Although to Sparks the concept of Face-ism was really new and interesting, it made me think back to a film course I took in which we discussed and analyzed the “male gaze”, which in film is when the camera lingers for a long time on aspects of the female body not pertaining to the scene. In other words, the camera lens becomes the male’s eyes looking over the female, making such cinema sexist and one dimensional. There is not much of a female equivalent to the male gaze. This occurs because the majority of the people behind motion pictures, directors, writers, producers, studio executives, etc., are mostly male. I think that in media, unfortunately, this has the same effect. “Sex sells” is what they say, so I think that magazine editors, when trying to get that cover to sell, put more of an unfair emphasis on the female body, continuing the male gaze notion.
We also talked about this in class in regard to television news programs, where you might have a male news caster sitting behind a desk, but a female reporter standing before the camera, more of her body showcased. I think there is a lot of evidence to support these claims about face-ism, whether in print media or in television.
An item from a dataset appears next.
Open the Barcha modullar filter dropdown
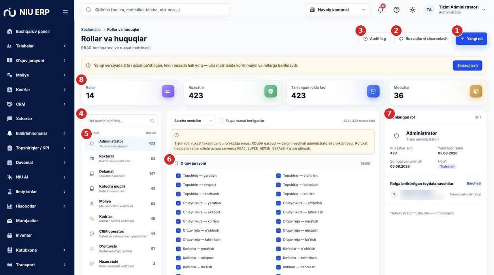 coord(193,121)
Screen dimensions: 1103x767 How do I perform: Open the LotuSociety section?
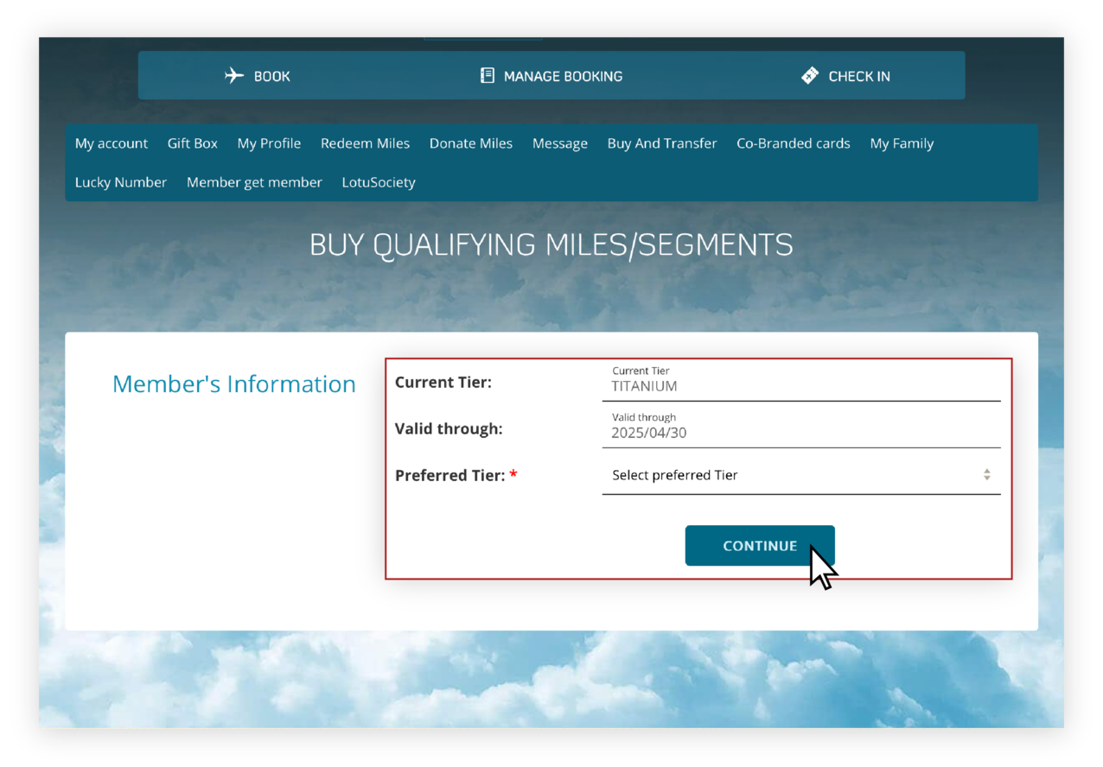[378, 182]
However, I’ve almost noticed an opposite effect when it comes to the profile pictures people make for themselves on Facebook. In other classes, we’ve talked about how generally in a male Facebook profile picture, the guy will be photographed mostly full body and in the middle of some sort of activity. Female Facebook profile pictures, on the other hand, generally show more poses and close-ups of the face. While the Facebook connection might be a generalization, I think it is interesting food for thought on how we view ourselves in social media, to how we generally view men and women in regular media.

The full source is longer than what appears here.